Lady Gaga’s Monster Ball Meets Z100’s Jingle Ball in New York

Lady Gaga’s Monster Ball Meets Z100’s Jingle Ball in New YorkKelly Clarkson, David Guetta, Pitbull, Demi Lovato and more bring Top-40 radio to Madison Square GardenLady Gaga performs during Z100’s Jingle Ball in New York City, December 9th, 2011. Jamie McCarthy/WireImage for Clear ChannelIt’s a strange thing, seeing Lady Gaga play to a half-empty Madison Square Garden.

The all-star pop concert put on by her hometown’s biggest Top-40 station would, on the surface, seem to be the perfect setting for her kitschy excess. Plus, Mother Monster legend tells us that an 11-year-old Gaga first declared her dream of becoming a singer at Jingle Ball, a bit of trivia invoked repeatedly by the star and the station on Friday night.

“This was the first live show I had ever been to!” Gaga announced early in her set, when the crowd was still at capacity. “Whose first show is this?” she asked, thousands cheering back in response.

There’s the problem: Z100‘s Jingle Ball isn’t really a celebration of the vast pop universe in all its tricked-out glory. It’s a Top-40 playlist come to life for the young and restless – heavy rotation hits only, please. And no costume changes! (Commercials for VitaminWater and Five Points College are OK, though.)

Its lineup isn’t necessarily made up of the biggest stars, but the ones that most effectively pervaded the airwaves in the past year or so. On this night, that meant Gaga, but it also meant Pitbull, David Guetta, Kelly Clarkson, LMFAO, Gym Class Heroes and Demi Lovato, all of whom are nothing if not eager to please. Gaga takes pop theater to a higher power, where challenging eyes and ears to the point that thrill and fatigue become inseparable, somehow, makes sense. No wonder the Jingle Ball and Monster Ball crowds don’t mix.

Gaga followed Pitbull and Guetta, who each play a vital role in their hits, but not the most vital. The superstar DJ shrewdly led fans through his radio and club smashes, from the Flo Rida- and Nicki Minaj-assisted “Where Dem Girls At” to the unabashedly romantic “Without U,” featuring Usher. “We have 15 minutes to turn this into the best party on the planet!” Guetta shouted jubilantly. “Let’s go!”

Guetta had thousands jumping by the end of his set, but Pitbull made the whole Garden shake. An MC less in the rap sense than the party one, he beamed his singing friends (Chris Brown, Enrique Iglesias and Usher, again) in via a projection screen and basically supported their recorded hooks with his excellent backing band and dutiful, exhausting performance. He danced, rapped, pep-rallied, cursed in Spanish and did whatever would hype up the fans, until he was soaked in sweat and as gravel-throated as Lil Wayne. It didn’t function much differently from a DJ set, but it burned a lot more calories.

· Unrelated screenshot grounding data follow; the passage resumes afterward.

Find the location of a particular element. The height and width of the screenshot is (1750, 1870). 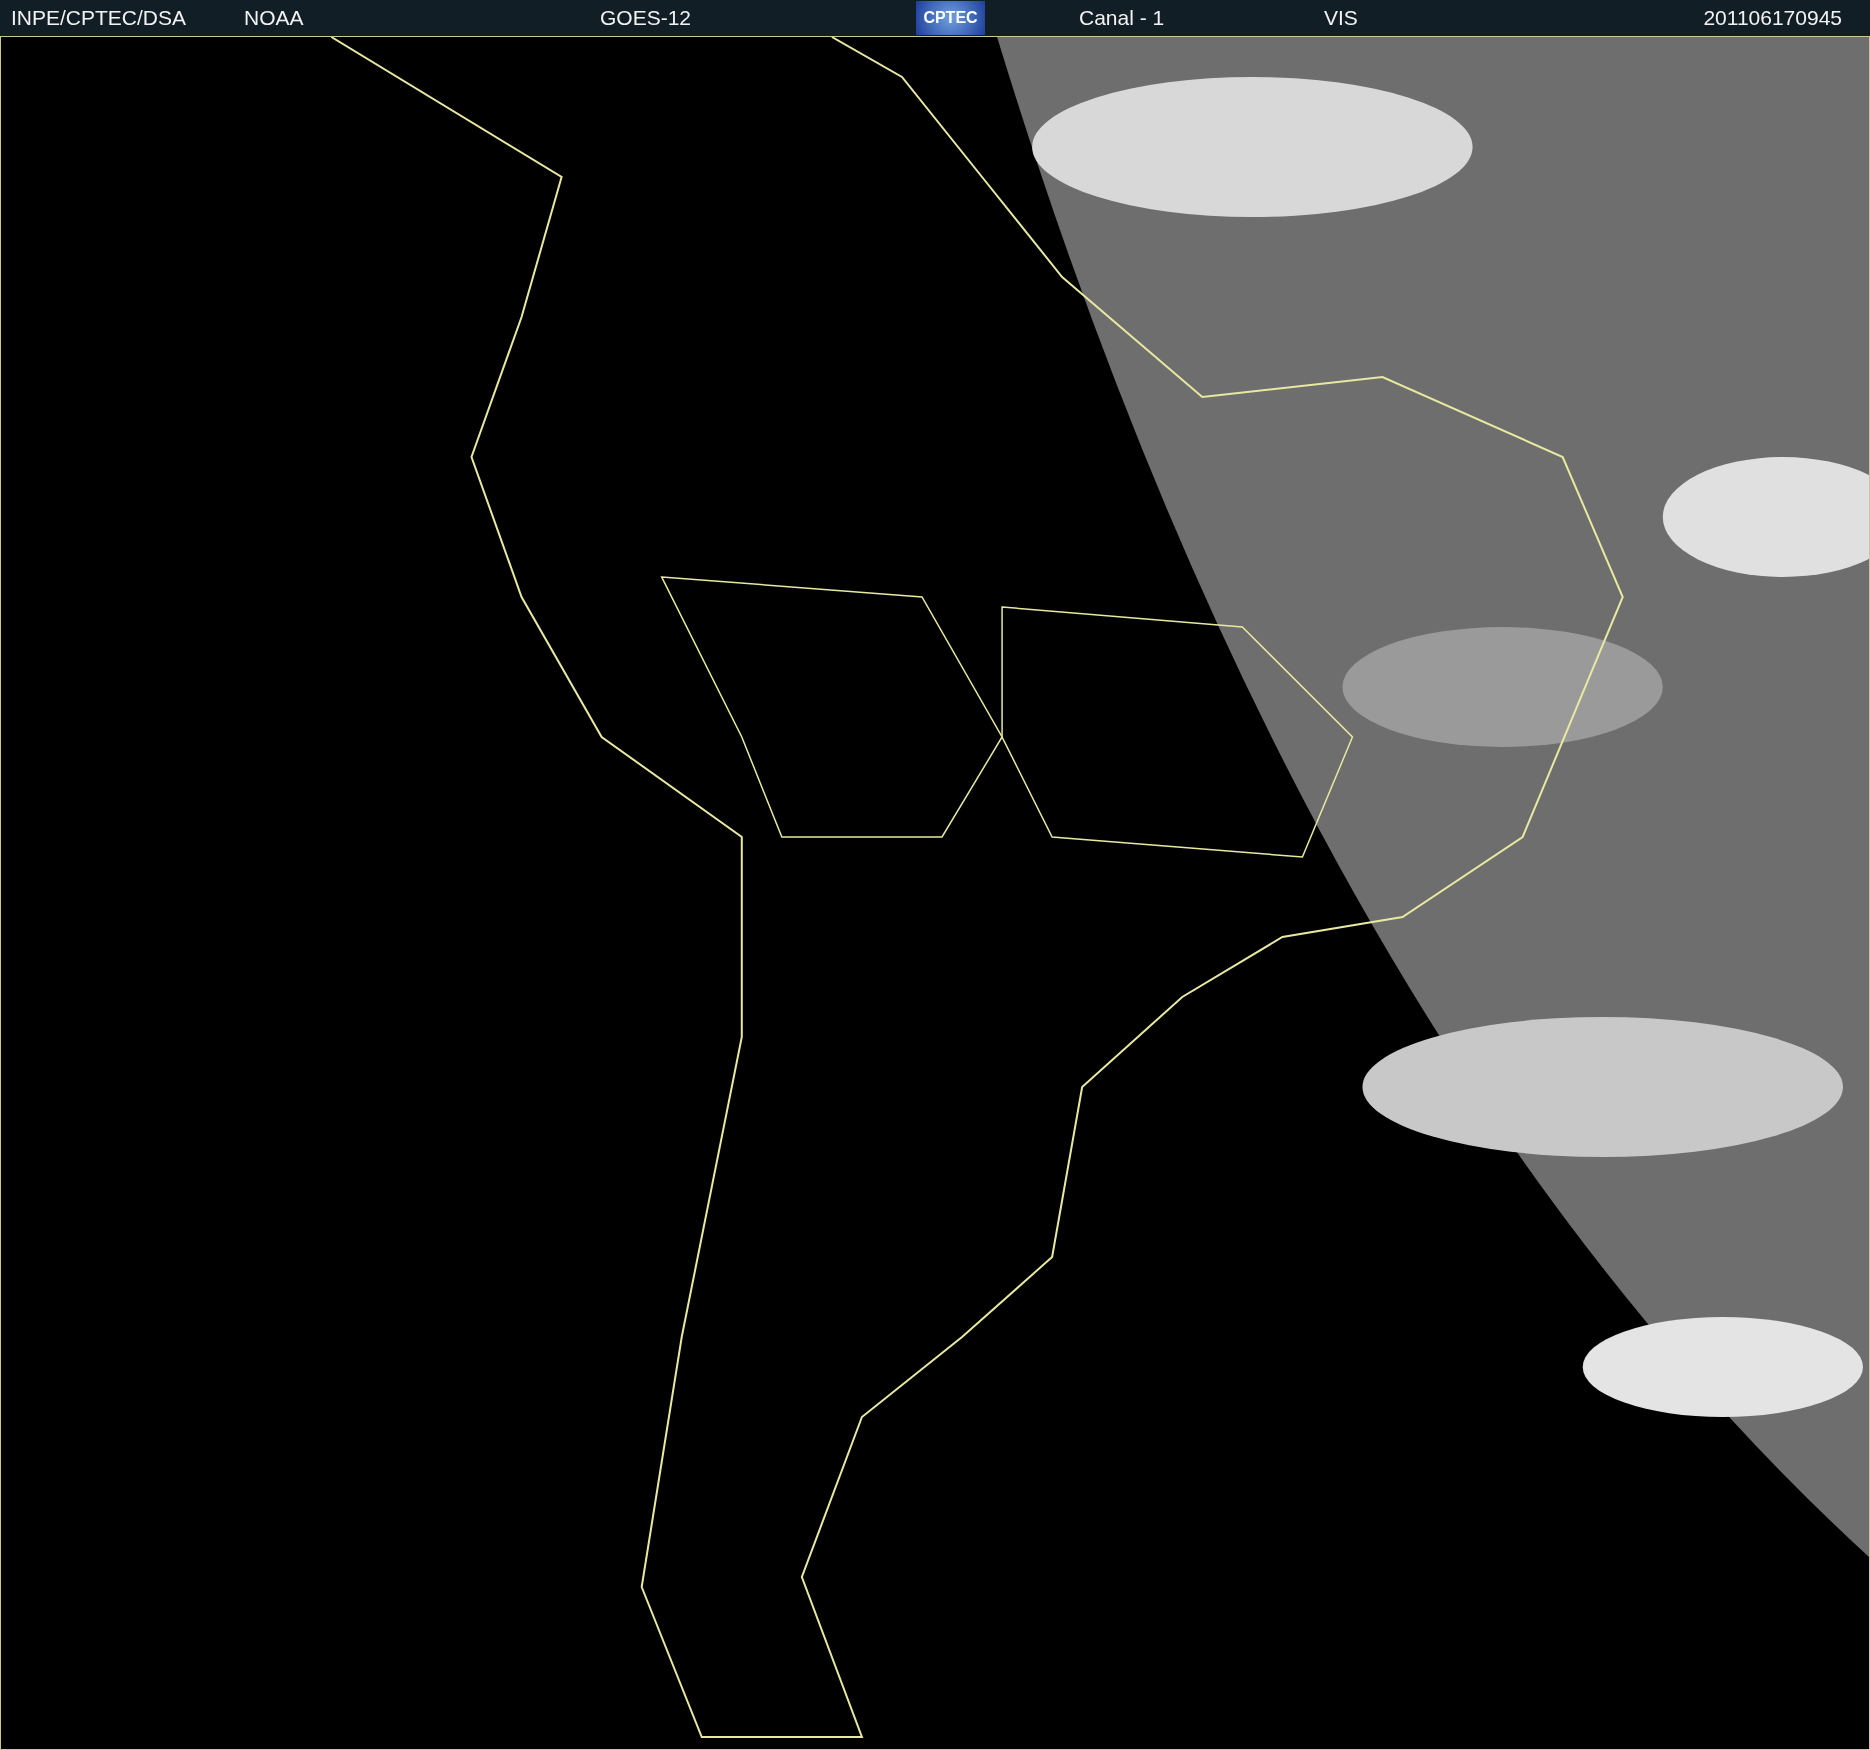

source-label: INPE/CPTEC/DSA is located at coordinates (100, 18).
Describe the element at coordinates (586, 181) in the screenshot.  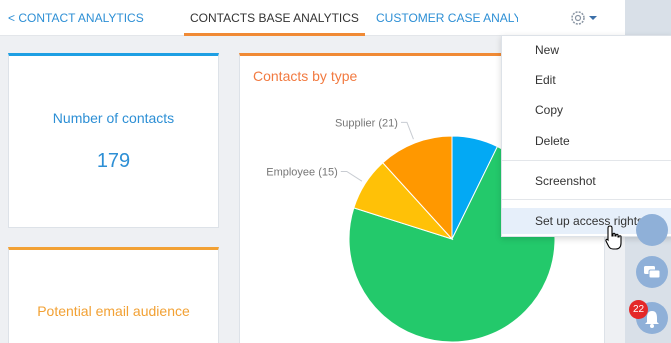
I see `menu-item-screenshot: Screenshot` at that location.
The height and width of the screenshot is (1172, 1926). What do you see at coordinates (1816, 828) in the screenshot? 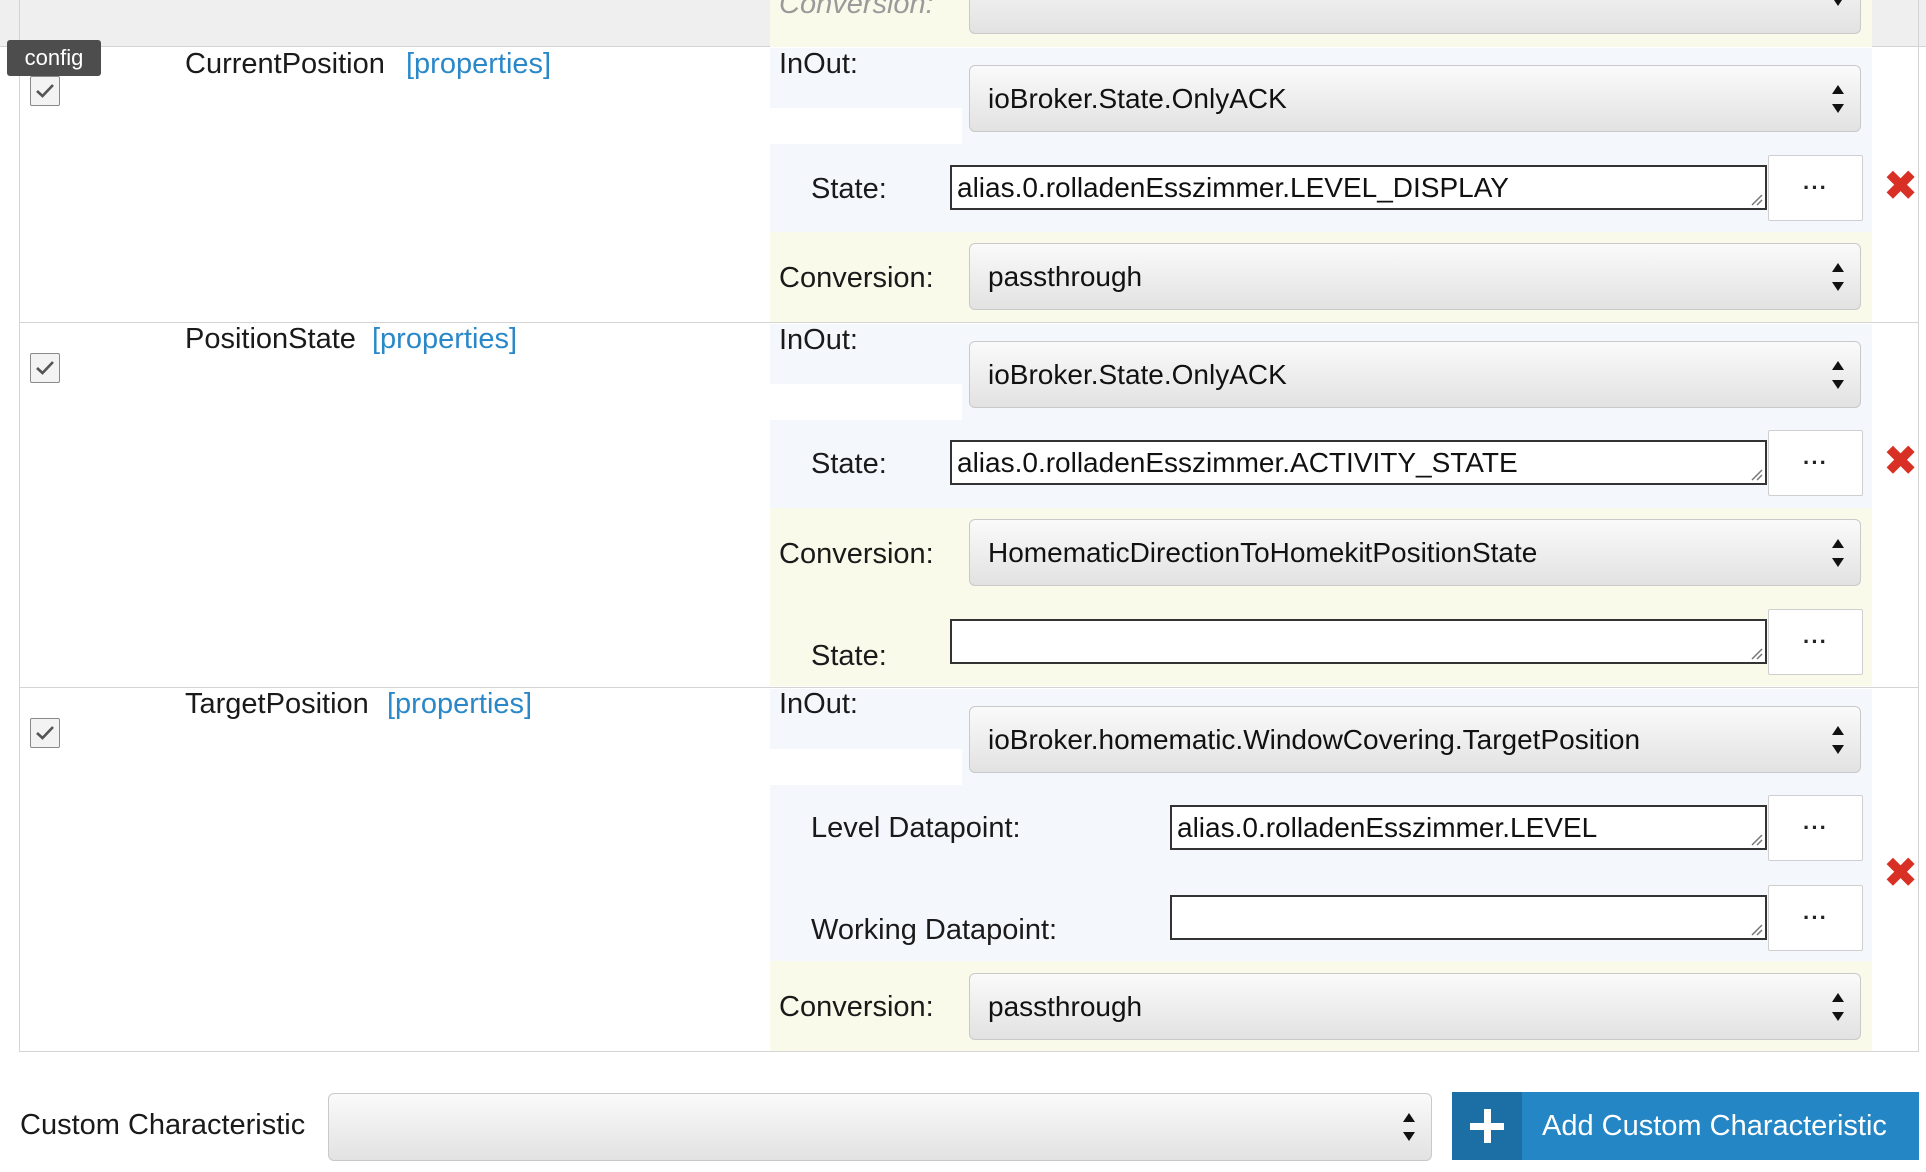
I see `browse-level-button: ···` at bounding box center [1816, 828].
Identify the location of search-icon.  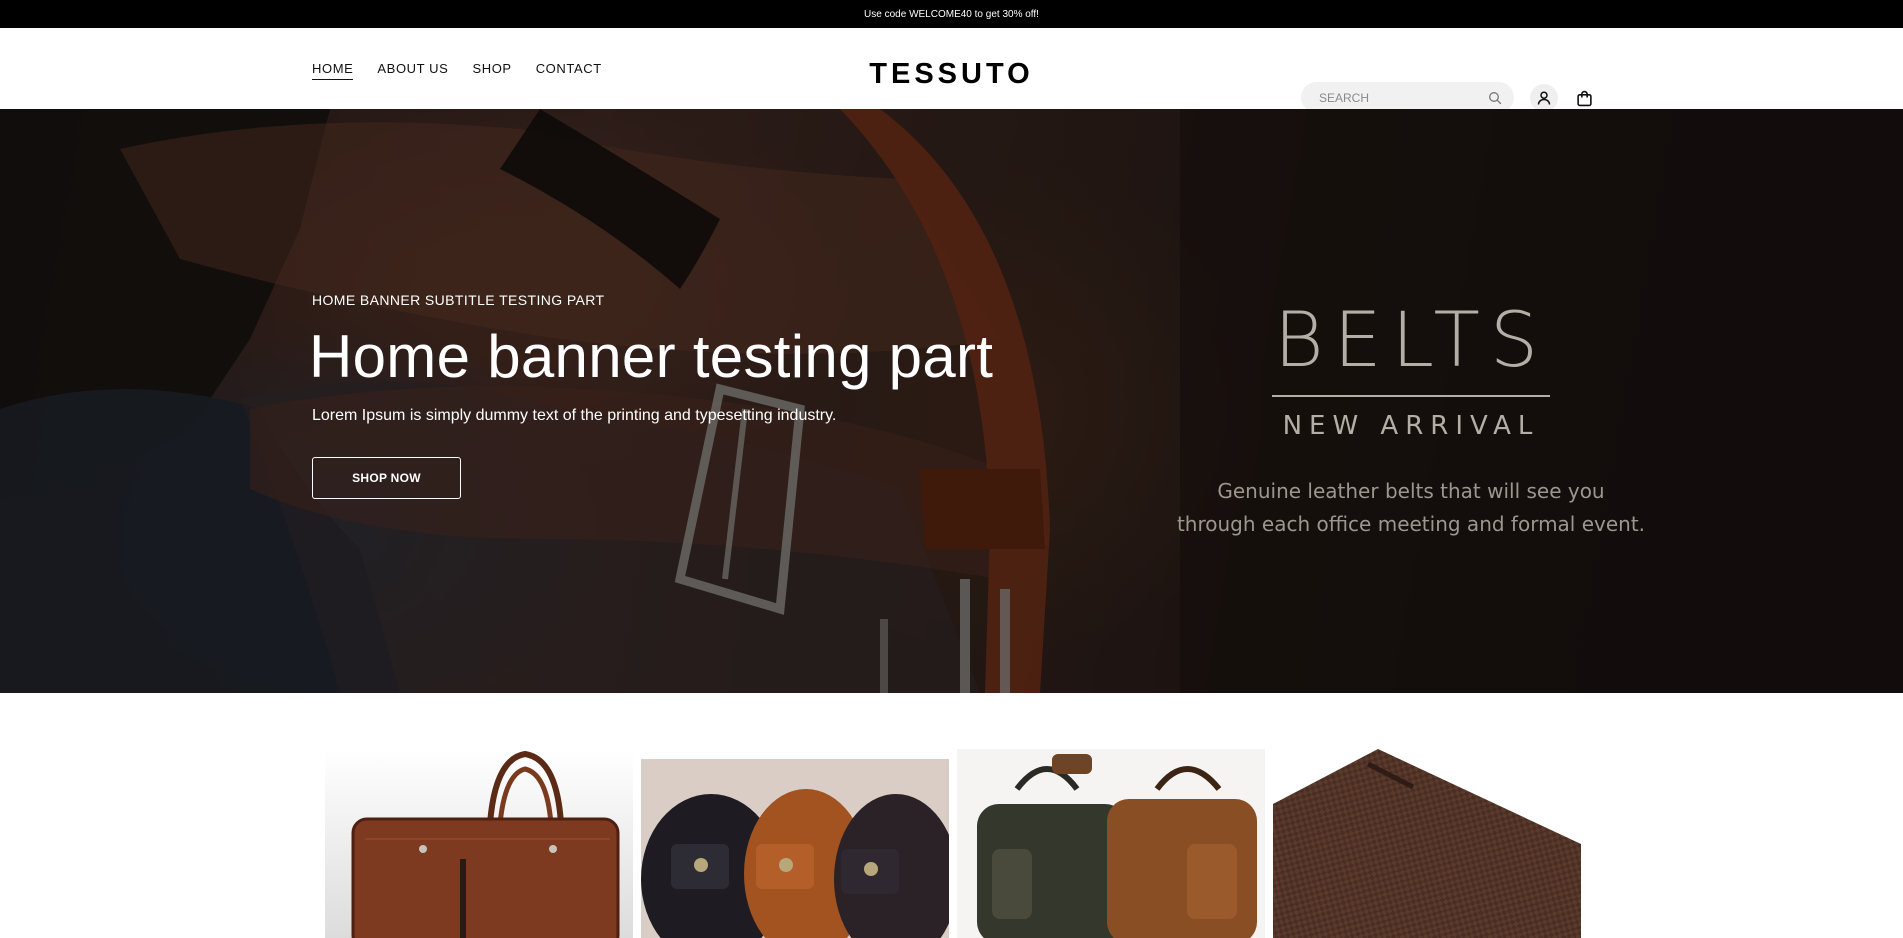
(1495, 98).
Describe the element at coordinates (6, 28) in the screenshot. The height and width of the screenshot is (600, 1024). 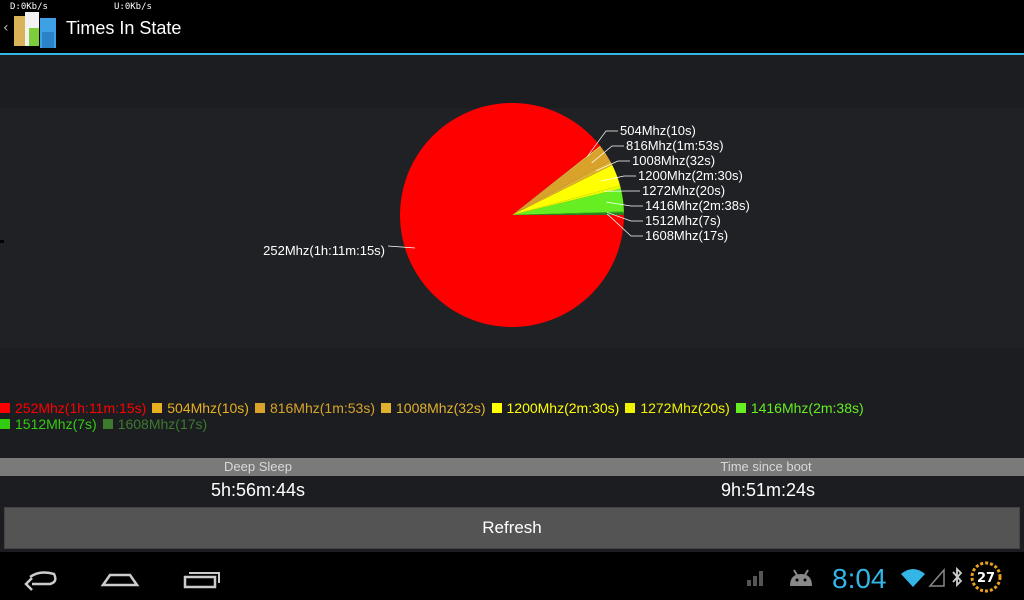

The most at-ease performer of the night was Clarkson, but she didn’t suffer for it. The American Idol queen’s two instruments are at their best right now – her voice, dynamic as ever and lately channeling Tina Turner’s diva-rock sass, and her Southern charm, a welcome change after the creepy-older-guy vibe of LMFAO and Gym Class Heroes. Clarkson’s earlier hits, “Since U Been Gone” and “My Life Would Suck Without You,” are still her best, but her new album’s singles, “Mr. Know It All” and “Stronger,” held up just fine. She brought out Lovato for a holiday duet of “Have Yourself a Merry Little Christmas” and the former Disney star’s impressive range held up well next to Clarkson’s innate power.

In the face of so much crowd-pleasing, Gaga’s set was just the kind of jarring spectacle on which she thrives. Her set was a junkyard of ’tis-the-season signifiers: reindeer antlers, Christmas lights and bundled evergreens, which she sat in between during her set-opener, “Edge of Glory,” making herself barely visible to the audience (cue the earliest exits). She followed with her giddy first hits, “Just Dance,” “Poker Face” and “Bad Romance,” and ordered, “Put your paws up!” A few thousand obeyed, but it wasn’t exactly the cultish surrender you’d find at her own Monster Ball shows. “Judas” came next, a hyper-speed industrial number that faltered at radio and didn’t fare much better here.

Gaga moved on to a cover of “White Christmas” with a new verse that she had written herself. She explained to the crowd her reason for adding to the original. “I think it’s too short,” Gaga said. “Just when I get into it, it stops. It’s like a really bad orgasm.” Parents and tweens made their way out. “You & I” delivered, though, with Gaga’s piano pounding and barroom belting trumping everything that had come before it, as did “Born This Way.”

Then, a costume change – the cardinal sin – and by the time Gaga was singing her “Marry the Night” encore, cloaked in a hospital gown and confronting the audience with a blank stare, only the hardcore fans and truly curious remained. It’s a good thing she’s much more than a radio star.